Shopping mall in Yilan City, Yilan County, Taiwan

Luna Plaza (蘭城新月廣場 (Lán chéng xīn yuè guǎngchǎng)) is a shopping center in Yilan City, Yilan County, Taiwan that opened in 2008. It is the largest shopping mall in the county as well as in eastern Taiwan.

==Facilities==
Luna Plaza is located in the commercial area of Southern Gate as defined by the urban planning measures of Yilan City. The commercial area emerged after the city rezoning process of the Former Yilan Prison by Yilan County Government. It is part of the South Gate Project and is part of the county government's overall old city regeneration cultural corridor (starting from Yilan railway station, extending from the Old City East Road and the Old City South Road to the Yilan River, forming a crescent-shaped corridor).
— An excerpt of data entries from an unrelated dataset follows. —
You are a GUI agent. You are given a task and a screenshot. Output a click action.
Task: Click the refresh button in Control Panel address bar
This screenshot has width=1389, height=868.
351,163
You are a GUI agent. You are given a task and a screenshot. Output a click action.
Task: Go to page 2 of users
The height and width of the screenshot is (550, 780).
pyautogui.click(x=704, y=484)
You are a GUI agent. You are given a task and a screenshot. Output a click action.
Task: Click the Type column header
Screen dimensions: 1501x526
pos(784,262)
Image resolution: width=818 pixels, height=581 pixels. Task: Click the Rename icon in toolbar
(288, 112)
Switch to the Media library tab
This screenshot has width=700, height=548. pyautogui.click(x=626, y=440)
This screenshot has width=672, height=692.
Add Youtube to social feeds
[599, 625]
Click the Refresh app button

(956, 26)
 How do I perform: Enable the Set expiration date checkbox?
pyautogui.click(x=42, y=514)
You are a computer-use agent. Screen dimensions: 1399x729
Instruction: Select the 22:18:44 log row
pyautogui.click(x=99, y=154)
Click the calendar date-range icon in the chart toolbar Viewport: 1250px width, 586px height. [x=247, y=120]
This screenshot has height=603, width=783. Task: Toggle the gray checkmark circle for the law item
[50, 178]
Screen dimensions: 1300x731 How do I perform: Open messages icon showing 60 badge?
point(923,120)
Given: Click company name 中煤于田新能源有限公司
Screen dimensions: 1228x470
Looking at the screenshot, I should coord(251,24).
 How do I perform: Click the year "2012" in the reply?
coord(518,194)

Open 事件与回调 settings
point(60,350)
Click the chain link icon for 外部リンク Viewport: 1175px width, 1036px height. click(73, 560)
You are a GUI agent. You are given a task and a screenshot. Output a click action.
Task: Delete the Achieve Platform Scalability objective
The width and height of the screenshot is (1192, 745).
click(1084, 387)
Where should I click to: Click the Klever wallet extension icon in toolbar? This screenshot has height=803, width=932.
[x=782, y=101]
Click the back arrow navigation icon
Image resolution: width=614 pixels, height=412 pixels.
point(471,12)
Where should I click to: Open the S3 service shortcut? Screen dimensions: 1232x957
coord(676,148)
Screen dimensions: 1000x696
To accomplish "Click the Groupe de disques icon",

Luna Plaza was originally Carrefour’s first base in Yilan and was equipped with a community-based shopping mall. Later, it was transformed into a composite commercial building with various commercial facilities such as outlet stores, a five-star hotel, mass merchandisers, and cinemas, so that different consumers can meet their needs for sightseeing and local shopping at once. The 6th to 11th floors of the building house Silks Place Yilan（蘭城晶英酒店), a five-star hotel.